Step 1: Understanding the Concept:
Critical points are points in the domain where the function's derivative is zero or the derivative does not exist. For absolute value functions, we check where the expression inside the absolute value is zero (potential non-differentiability) and where its derivative is zero.
Step 3: Detailed Explanation:
Let \(g(x) = \frac{\sin x}{x}\).
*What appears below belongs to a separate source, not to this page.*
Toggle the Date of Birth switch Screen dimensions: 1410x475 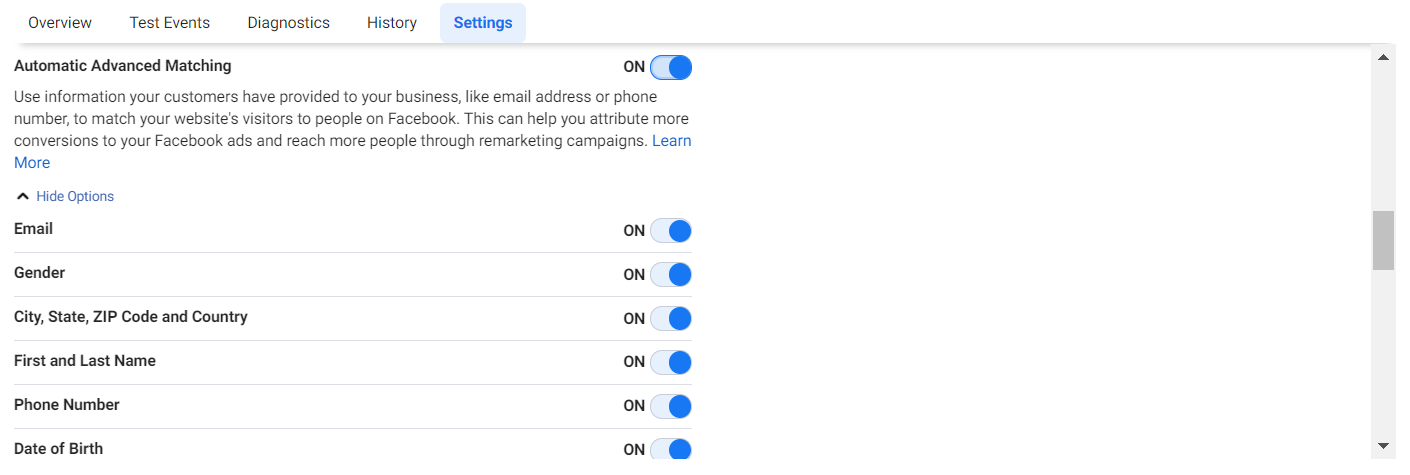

The function is \(f(x) = |g(x)|\).
1. Points where \(f'(x) = 0\):
This occurs where \(g'(x) = 0\).
\[ g'(x) = \frac{x \cos x - \sin x}{x^2} \]
\(g'(x) = 0 \implies x \cos x = \sin x \implies x = \tan x\).
In the interval \((-2\pi, 2\pi)\), the graphs of \(y=x\) and \(y=\tan x\) intersect at 3 points:
- \(x = 0\) (The limit is 1, and the derivative of \((\sin x)/x\) at 0 is 0 by expansion).
- One point in \((\pi, 3\pi/2)\).
- One point in \((-3\pi/2, -\pi)\).
Total 3 points where the derivative is zero.
2. Points where \(f'(x)\) does not exist:
This occurs where \(g(x) = 0\) (where the function crosses the x-axis).
\(\frac{\sin x}{x} = 0 \implies \sin x = 0\) for \(x \neq 0\).
In \((-2\pi, 2\pi)\), this occurs at \(x = \pi\) and \(x = -\pi\).
At these 2 points, the absolute value creates a sharp corner (cusp), so the derivative does not exist.
Total critical points = \(3 + 2 = 5\).
Step 4: Final Answer:
The number of critical points is 5.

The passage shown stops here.